12.09.2016

Finding the Tucked-Away Message

I’ve noticed that some of the best and most powerful messages that are to be found in books, music, and even the Bible can sometimes be tucked away and often missed.

Some of the best lyrics in classic Christmas songs come in later verses. “O Holy Night” was originally written in 19th century France by Placide Cappeau, and translated into English by John S. Dwight. The third verse is incredibly rich but doesn’t even appear in some hymnals.

Truly He taught us to love one another
His law is love and His gospel is peace
Chains shall He break for the slave is our brother
And in His name all oppression shall cease

I would also venture a guess that very few people know the eighth verse of the old English carol “Here We Come A-Wassailing,” but it’s the best verse of the song:

Good master and good mistress,
While you're sitting by the fire,
Pray think of us poor children
A-wandering in the mire.

© 2013 cathy andersenFlickr | CC-BY-ND via Wylio
If you’re connected with me on social media, you may have seen that I’ve been posting daily quotes from Charles Dickens’ A Christmas Carol. I didn't read the book until after many years of watching the movie but, as these things often go, some of the best quotes are only to be found in the book. In the scene where Scrooge and his nephew Fred are arguing about whether Christmas is beneficial, I have not yet seen a movie that uses Fred’s observation that the season helps people to “think of those below them as if they really were fellow passengers to the grave.” What a powerful statement, easily missed when reading, that represents an approach to others that would drastically change everything from our individual behavior to our public policy. (If you’re curious to read more about why I like this story so much, click here).

It’s even true of our Holy Book. One of the most powerful statements in the Bible about worship is found tucked away in a story in 2 Samuel 24 that very few have read. It’s here that David says: “I will not sacrifice to the Lord an offering that costs me nothing.” Worship and service to God is meant to cost us something, not simply to be a method by which we get something or self-vindicate.
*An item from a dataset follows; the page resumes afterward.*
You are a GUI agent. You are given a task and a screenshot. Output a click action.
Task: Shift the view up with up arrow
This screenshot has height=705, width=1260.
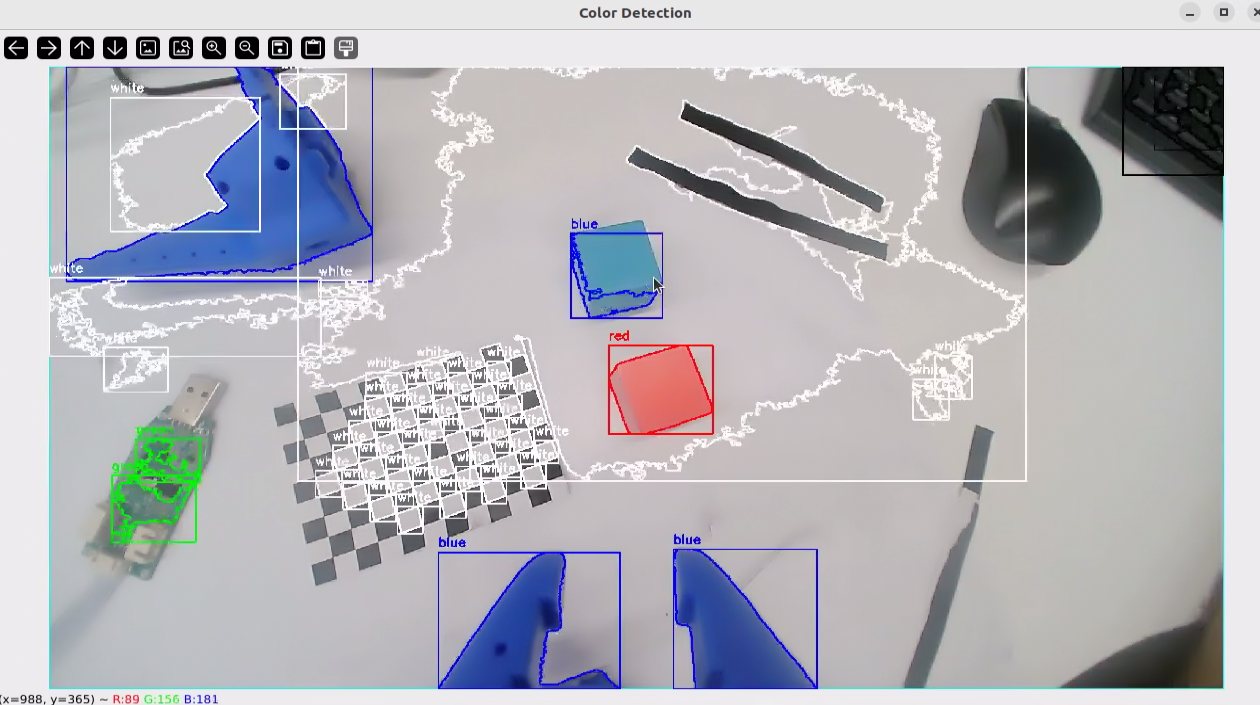82,48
So it is of that ancient story of the first Christmas. The people to whom the birth was announced were not anything close to prominent religious leaders, household names, etc. but instead shepherds "tucked away" at the outskirts of the towns and magi hailing from some unknown place in "the East." The "prophecies" to which we would later look as foreshadowing the birth of Christ were not the standard Messianic texts to which those Jewish readers looked but were tucked away in pronouncements that originally addressed a different context.

And Jesus himself, not in a palace or even a guest room, but in some dirty place (probably a cave) where animals were likely kept, tucked away.

In my life so far, I have rarely found God in the places I expected to find Him or hear from Him. God's presence may be in the shadows. God's voice may be in the whisper. God's might and power may be found in a baby. It's worth noting that "Mary's song," recorded in Luke after she and Elizabeth meet, says some very interesting things about what she saw God doing through this birth. She says,

He has brought down rulers from their thrones
    but has lifted up the humble.
He has filled the hungry with good things
    but has sent the rich away empty.

In this announcement, Mary saw a God who was about to turn things upside down. This baby would grow up to be the one who said, "The first shall be last, and the last shall be first."

God stands ready to help us see a different world through His eyes - a world in which, among other things, the most important things are to be found "tucked away" - once forgotten, but no more.